__EXERCISE OBJECTIVE__: Extend the piece on business process management and utility system consolidation, starting right after its last paragraph.

Although the terms business process management and work flow are often used synonymously – and are indeed related – they refer to distinctly different things. BPM is a strategic activity undertaken by an organization looking to standardize and optimize business processes, whereas work flow refers to IT solutions that automate processes – for example, solutions that support the execution phase of BPM.

There are a number of core BPM capabilities that, although individually important, are even more powerful than the sum of their parts when leveraged together. Combined, they provide a powerful solution to standardize, execute, enforce, test and continuously improve asset management business processes. These capabilities include:

  • Support for local process variations within a common process model;
  • Visual design tools;
  • Revision management of process definitions;
  • Web services interaction with other solutions;
  • XML-based process and escalation definitions;
  • Event-driven user interface interactions;
  • Component-based definition of processes and subprocesses; and
  • Single engine supporting push-based (work flow) and polling-based (escalation) processes.

Since BPM supports knowledge capture from experienced employees, what is the relationship between BPM and knowledge management? Research has shown that the best way to capture knowledge that resides in workers’ heads into some type of system is to transfer the knowledge to systems they already use. Work and asset management systems hold job plans, operational steps, procedures, images, drawings and other documents. These systems are also the best place to put information required to perform a task that an experienced worker “just knows” how to do.

By creating appropriate work flows in support of BPM, workers can be guided through a “debriefing” stage, where they can review existing job plans and procedures, and look for tasks not sufficiently defined to be performed without the tacit knowledge learned through experience. Then, the procedure can be flagged for additional input by a knowledgeable craftsperson. This same approach can even help ensure the success of the “debriefing” application itself, since BPM tools by definition allow guidance to be built in by creating online help or by enhancing screen text to explain the next step.

SYSTEM CONSOLIDATION

System consolidation needs to involve more than simply combining applications. For utilities, system consolidation efforts ought to focus on making systems agile enough to support near real-time visibility into critical asset data. This agility will yield transparency across lines of business on the one hand, and satisfies regulators and customers on the other. To achieve this level of transparency, utilities have an imperative to enforce a modern enterprise architecture that supports service-oriented architectures (SOAs) and also BPM.

Done right, system consolidation allows utilities to create a framework supporting three key business areas:

  • Optimization of both human and physical assets;
  • Standardization of processes, data and accountability; and
  • Flexibility to change and adapt to what’s next.

The Need for Consolidation

Many utility transmission and distribution (T&D) divisions exhibit this need for consolidation. Over time, the business operations of many of these divisions have introduced different systems to support a perceived immediate need – without considering similar systems that may already be implemented within the utility. Eventually, the business finds it owns three different “stacks” of systems managing assets, work assignments and mobile workers – one for short-cycle service work, one for construction and still another for maintenance and inspection work.

With these systems in place, it’s nearly impossible to implement productivity programs – such as cross-training field crews in both construction and service work – or to take advantage of a “common work queue” that would allow workers to fill open time slots without returning to their regional service center. In addition, owning and operating these “siloed” systems adds significant IT costs, as each one has annual maintenance fees, integration costs, yearly application upgrades and retraining requirements.

__DATA EXCERPT__:
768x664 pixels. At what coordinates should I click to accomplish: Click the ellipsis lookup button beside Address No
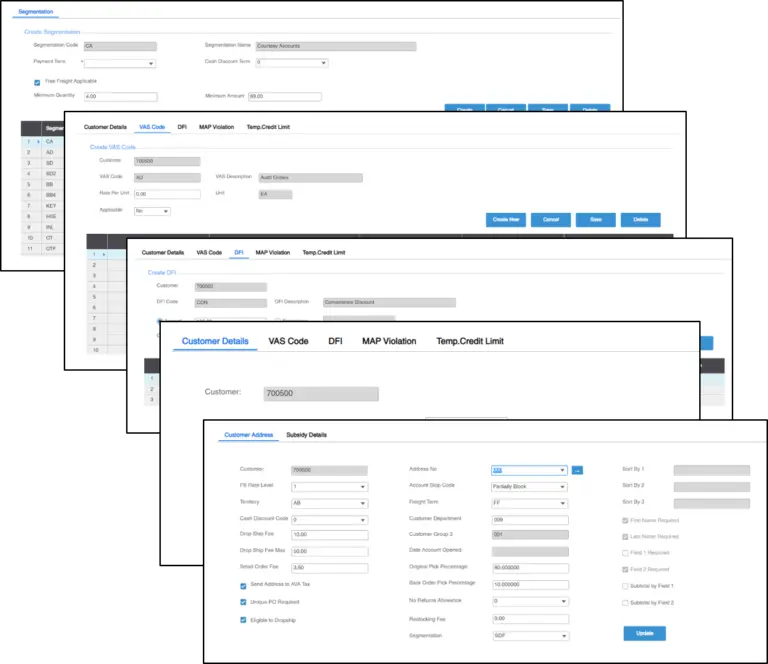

__EXERCISE ANSWER__:
In such cases, using one system for all work and asset management would eliminate multiple applications and deliver bottom-line operational benefits: more productive workers, more reliable assets and technology cost savings. One large Midwestern utility adopting the system consolidation approach was able to standardize on six core applications: work and asset management, financials, document management, geographic information systems (GIS), scheduling and mobile workforce management. The asset management system alone was able to consolidate more than 60 legacy applications. In addition to the obvious cost savings, these consolidated asset management systems are better able to address operational risk, worker health and safety and regulatory compliance – both operational and financial – making utilities more competitive.

A related benefit of system consolidation concerns the elimination of rogue “pop-up” applications. These are niche applications, often spreadsheets or standalone databases, which “pop up” throughout an organization on engineers’ desktops. Many of these applications perform critical rolls in regulatory compliance yet are unlikely to pass muster at any Sarbanes-Oxley review. Typically, these pop-up applications are built to fill a “functionality gap” in existing legacy systems. Using an asset management system with a standards-based platform allows utilities to roll these pop-up applications directly into their standard supported work and asset management system.

Employees must interact with many systems in a typical day. How productive is the maintenance electrician who uses one system for work management, one for ordering parts and yet another for reporting his or her time at the end of a shift? Think of the time wasted navigating three distinct systems with different user interfaces, and the duplication of data that unavoidably occurs. How much more efficient would it be if the electrician were able to use one system that supported all of his or her work requirements? A logical grouping of systems clearly enables all workers to leverage information technology to be more efficient and effective.

Today, using modern, standards-based technologies like SOAs, utilities can eliminate the counterproductive mix of disparate commercial and “home-grown” systems. Automated processes can be delivered as Web services, allowing asset and service management to be included in the enterprise application portfolio, joining the ranks of human resource (HR), finance and other business-critical applications.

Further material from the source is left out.